Boeing [NYSE: BA] completed the first flight of the Enhanced Medium Altitude Reconnaissance and Surveillance System (EMARSS) Risk Reduction Prototype (ERRP) aircraft on Saturday, Oct. 6, a critical step required to support a comprehensive U.S. Federal Aviation Administration (FAA) flight test program.
The aircraft, a Hawker Beechcraft King Air 350ER, has been modified to replicate the design of the EMARSS aircraft's external fuselage. The Boeing team conducted return-to-flight maintenance checks during the 70-minute flight over Middletown, Del.
"First flight is a huge accomplishment, and I’m particularly grateful to Summit Aviation for their hard work in modifying the aircraft," said Randy Price, EMARSS program manager for Boeing. "As we analyze what we learned, we’ll continue lowering risk and improving performance, which ultimately will benefit U.S. Army warfighters who will use EMARSS' near real-time intelligence, surveillance and reconnaissance capabilities."
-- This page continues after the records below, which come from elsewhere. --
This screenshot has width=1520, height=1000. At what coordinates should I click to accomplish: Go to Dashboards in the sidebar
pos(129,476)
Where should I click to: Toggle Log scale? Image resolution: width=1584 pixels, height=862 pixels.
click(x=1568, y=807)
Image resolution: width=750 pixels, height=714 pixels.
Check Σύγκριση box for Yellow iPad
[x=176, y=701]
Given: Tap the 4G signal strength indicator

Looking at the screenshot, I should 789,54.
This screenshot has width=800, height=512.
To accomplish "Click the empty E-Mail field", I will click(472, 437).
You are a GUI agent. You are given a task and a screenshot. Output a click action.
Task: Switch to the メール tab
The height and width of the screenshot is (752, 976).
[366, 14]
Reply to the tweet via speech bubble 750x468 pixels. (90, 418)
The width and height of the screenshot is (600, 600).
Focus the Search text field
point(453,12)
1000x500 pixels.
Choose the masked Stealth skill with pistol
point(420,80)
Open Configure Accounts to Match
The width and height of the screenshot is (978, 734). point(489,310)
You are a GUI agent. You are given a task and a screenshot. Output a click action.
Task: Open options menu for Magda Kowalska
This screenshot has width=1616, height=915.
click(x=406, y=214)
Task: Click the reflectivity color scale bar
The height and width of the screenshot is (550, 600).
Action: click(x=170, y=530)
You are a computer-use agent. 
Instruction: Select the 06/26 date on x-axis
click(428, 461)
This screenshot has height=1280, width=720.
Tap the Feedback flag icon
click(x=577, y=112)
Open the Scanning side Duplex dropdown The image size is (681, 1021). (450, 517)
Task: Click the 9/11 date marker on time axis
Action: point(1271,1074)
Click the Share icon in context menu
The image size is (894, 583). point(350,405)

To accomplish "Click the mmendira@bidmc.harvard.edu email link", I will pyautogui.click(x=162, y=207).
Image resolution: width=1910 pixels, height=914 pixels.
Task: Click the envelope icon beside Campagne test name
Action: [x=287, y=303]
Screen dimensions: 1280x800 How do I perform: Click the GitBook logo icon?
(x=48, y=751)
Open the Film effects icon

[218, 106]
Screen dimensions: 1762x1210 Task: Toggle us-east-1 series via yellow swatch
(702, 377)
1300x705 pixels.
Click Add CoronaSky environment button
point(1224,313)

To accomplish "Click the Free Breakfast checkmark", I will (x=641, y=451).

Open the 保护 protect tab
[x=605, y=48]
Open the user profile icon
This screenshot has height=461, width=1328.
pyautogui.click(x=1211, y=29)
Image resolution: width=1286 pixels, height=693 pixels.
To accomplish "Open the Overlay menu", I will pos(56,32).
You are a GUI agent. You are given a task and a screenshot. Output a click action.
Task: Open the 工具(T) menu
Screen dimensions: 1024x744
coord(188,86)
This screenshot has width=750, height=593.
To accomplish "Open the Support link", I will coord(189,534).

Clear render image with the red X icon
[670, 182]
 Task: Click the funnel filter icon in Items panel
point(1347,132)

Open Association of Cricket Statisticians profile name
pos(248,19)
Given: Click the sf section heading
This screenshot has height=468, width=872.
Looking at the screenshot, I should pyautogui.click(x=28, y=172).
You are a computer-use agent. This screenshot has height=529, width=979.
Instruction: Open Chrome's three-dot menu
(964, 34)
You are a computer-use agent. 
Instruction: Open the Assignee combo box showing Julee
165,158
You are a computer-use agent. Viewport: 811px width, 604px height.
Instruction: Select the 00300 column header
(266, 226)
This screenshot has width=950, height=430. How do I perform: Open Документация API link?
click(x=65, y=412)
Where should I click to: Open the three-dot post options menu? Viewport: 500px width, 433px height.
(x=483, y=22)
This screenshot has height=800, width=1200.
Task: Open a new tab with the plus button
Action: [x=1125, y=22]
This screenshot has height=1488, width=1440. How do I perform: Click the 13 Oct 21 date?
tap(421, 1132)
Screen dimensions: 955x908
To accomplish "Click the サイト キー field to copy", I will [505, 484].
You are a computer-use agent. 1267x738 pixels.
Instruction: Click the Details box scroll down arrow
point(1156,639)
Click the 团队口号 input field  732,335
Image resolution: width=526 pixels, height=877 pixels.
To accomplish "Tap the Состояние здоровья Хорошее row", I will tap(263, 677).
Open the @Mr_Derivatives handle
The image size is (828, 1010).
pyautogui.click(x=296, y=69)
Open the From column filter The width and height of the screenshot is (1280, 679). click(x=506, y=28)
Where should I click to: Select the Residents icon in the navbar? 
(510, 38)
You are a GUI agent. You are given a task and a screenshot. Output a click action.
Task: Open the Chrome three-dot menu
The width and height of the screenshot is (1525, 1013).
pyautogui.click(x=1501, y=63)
The FAA flight test program will validate the modified King Air prototype's flight and handling qualities. Following the FAA flight tests, the program will apply for FAA Supplemental Type Certification.
"That FAA certification supports the airworthiness release to be issued by the Army Engineering Directorate for EMARSS," Price said. "We can focus subsequent testing of the Engineering and Manufacturing Development (EMD) aircraft on the mission systems capabilities and operational aspects and qualification of the platform."